Extracted entries =>
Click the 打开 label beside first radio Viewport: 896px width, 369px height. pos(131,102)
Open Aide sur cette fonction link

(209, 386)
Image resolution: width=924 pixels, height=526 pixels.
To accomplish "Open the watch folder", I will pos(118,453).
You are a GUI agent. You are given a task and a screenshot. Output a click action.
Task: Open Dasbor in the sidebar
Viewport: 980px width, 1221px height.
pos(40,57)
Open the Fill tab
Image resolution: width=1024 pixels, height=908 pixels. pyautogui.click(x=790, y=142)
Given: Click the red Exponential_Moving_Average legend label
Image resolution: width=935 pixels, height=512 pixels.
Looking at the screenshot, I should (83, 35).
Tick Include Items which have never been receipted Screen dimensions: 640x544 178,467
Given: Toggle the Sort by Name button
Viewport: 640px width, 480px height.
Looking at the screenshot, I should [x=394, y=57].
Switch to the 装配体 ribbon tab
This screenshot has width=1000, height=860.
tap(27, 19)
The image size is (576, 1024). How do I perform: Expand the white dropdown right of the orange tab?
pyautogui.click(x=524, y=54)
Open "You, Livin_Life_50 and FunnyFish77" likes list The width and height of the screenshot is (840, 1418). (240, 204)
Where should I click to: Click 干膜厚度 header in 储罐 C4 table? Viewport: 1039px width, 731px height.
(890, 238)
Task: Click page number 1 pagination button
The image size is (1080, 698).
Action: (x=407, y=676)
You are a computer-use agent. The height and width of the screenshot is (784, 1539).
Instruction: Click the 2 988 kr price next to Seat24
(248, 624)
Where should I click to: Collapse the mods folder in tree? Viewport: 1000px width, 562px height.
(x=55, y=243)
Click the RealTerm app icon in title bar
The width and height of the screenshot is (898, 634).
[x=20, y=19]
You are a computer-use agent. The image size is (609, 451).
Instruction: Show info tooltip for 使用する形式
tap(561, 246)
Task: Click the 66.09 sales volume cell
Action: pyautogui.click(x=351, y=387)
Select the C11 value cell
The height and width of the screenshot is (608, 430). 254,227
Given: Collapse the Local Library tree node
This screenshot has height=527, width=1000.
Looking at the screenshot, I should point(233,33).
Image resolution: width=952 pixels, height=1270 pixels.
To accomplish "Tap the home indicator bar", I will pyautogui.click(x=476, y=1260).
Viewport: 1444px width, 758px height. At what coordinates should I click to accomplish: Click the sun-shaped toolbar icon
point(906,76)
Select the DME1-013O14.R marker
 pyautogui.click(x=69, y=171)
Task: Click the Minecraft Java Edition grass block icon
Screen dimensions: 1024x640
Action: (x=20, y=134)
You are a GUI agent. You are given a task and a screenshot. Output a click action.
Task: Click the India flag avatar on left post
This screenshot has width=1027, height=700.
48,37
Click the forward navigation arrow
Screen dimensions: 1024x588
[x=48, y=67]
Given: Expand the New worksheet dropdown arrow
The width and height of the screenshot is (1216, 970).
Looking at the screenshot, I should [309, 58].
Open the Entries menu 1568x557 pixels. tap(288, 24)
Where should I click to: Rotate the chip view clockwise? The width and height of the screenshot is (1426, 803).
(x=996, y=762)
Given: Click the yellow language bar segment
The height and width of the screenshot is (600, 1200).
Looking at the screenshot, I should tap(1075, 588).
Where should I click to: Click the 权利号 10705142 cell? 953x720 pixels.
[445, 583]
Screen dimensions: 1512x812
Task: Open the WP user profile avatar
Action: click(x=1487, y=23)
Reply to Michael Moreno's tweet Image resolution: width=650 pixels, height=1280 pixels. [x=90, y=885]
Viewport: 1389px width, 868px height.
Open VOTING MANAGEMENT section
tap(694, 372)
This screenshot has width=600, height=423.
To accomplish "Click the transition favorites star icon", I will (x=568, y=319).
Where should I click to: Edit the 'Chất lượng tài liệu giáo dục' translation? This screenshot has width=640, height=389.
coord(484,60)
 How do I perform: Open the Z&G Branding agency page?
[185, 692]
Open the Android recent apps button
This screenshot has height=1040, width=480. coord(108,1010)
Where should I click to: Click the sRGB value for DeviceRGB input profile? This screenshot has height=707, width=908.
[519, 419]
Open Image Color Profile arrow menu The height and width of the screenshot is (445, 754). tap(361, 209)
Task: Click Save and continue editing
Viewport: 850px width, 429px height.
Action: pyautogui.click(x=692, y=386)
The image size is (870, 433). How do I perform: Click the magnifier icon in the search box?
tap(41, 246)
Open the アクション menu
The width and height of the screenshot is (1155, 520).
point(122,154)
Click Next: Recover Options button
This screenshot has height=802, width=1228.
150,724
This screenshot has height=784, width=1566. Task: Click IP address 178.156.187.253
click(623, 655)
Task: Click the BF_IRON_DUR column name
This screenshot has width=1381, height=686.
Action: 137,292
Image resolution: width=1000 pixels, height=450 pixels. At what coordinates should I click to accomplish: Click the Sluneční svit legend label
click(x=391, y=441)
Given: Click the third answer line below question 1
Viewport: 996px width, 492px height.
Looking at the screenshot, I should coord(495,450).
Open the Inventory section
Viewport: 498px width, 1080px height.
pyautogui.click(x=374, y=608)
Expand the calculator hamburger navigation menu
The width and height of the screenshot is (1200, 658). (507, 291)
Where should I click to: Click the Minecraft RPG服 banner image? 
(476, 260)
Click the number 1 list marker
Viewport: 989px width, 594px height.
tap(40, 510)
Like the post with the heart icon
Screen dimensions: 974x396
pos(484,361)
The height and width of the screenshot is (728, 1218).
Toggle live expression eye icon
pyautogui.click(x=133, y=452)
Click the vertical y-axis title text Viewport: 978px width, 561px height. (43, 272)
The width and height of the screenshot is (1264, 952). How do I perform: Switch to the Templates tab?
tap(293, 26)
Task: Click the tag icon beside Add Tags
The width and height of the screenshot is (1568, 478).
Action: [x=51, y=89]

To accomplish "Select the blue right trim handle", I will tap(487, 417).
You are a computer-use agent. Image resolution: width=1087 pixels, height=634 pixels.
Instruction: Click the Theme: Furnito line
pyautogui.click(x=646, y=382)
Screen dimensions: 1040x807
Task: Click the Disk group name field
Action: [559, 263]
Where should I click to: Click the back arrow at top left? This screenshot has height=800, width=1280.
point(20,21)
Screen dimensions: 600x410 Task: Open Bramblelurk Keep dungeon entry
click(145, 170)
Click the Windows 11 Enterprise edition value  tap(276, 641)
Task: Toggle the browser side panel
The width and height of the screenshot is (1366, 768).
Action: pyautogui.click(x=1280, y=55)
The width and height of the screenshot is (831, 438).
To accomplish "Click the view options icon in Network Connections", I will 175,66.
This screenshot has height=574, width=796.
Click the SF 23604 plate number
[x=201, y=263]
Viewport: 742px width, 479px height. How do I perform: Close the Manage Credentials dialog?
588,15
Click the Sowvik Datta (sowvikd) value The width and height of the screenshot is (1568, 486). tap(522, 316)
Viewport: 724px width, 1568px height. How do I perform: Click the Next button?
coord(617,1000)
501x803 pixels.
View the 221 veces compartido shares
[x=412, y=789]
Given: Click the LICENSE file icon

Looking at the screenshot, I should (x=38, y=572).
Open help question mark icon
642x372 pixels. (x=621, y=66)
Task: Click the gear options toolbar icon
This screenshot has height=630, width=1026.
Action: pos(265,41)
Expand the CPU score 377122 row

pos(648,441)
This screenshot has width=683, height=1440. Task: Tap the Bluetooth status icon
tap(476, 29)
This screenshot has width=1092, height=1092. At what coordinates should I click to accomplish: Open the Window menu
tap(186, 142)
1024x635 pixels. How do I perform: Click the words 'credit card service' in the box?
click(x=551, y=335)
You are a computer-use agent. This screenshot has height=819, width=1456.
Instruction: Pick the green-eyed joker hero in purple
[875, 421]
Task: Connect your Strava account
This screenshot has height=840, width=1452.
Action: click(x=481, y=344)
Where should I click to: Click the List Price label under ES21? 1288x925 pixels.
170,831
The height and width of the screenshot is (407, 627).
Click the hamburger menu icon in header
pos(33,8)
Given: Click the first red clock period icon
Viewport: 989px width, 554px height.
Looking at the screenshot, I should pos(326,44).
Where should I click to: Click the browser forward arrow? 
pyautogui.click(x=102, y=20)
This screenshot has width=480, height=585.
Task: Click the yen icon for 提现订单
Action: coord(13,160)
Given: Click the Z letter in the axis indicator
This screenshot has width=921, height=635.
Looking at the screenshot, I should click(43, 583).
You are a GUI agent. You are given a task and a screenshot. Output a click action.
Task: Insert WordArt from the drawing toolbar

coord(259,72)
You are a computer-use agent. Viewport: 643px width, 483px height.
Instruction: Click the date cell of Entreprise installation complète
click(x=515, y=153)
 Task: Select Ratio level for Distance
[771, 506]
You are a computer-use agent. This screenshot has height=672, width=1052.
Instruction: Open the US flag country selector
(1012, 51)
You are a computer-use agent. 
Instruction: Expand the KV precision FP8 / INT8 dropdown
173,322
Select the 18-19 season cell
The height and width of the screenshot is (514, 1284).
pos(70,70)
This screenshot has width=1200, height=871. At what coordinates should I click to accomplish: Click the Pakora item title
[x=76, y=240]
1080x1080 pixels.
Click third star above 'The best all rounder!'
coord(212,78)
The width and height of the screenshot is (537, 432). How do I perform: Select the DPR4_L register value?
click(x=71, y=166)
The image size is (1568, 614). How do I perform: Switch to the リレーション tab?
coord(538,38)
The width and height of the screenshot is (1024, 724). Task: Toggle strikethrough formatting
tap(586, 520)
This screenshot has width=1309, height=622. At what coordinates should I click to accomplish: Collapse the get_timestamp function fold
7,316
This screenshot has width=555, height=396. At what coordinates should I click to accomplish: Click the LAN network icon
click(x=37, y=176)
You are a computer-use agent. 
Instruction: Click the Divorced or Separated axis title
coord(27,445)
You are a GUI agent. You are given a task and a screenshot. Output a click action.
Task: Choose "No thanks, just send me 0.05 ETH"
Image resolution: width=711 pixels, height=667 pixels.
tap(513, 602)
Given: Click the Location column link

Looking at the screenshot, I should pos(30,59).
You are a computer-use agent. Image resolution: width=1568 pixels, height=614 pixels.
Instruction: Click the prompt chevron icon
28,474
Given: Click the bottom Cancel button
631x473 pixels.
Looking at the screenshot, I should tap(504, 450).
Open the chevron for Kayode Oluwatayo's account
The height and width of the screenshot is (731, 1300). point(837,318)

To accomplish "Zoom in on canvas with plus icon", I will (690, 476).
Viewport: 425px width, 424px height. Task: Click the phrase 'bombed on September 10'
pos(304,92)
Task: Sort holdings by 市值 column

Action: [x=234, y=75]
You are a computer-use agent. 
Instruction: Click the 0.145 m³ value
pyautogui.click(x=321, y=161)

Try it =>
What lines in the entries above include the string "indicator"? Return each one.

Response to the task =>
To accomplish "Tap the home indicator bar", I will pyautogui.click(x=476, y=1260).
Given: Click the Z letter in the axis indicator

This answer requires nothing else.